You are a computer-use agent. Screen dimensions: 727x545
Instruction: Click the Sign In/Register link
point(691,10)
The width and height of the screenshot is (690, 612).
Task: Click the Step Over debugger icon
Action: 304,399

_ _ _ _ _ _ _

- **Exercise aim**:
Rewrite all the records with "Sign In/Register link" replaced by "Log In button", keeping everything else the same.

- **Full solution**:
You are a computer-use agent. Screen dimensions: 727x545
Instruction: Click the Log In button
point(691,10)
The width and height of the screenshot is (690, 612).
Task: Click the Step Over debugger icon
Action: 304,399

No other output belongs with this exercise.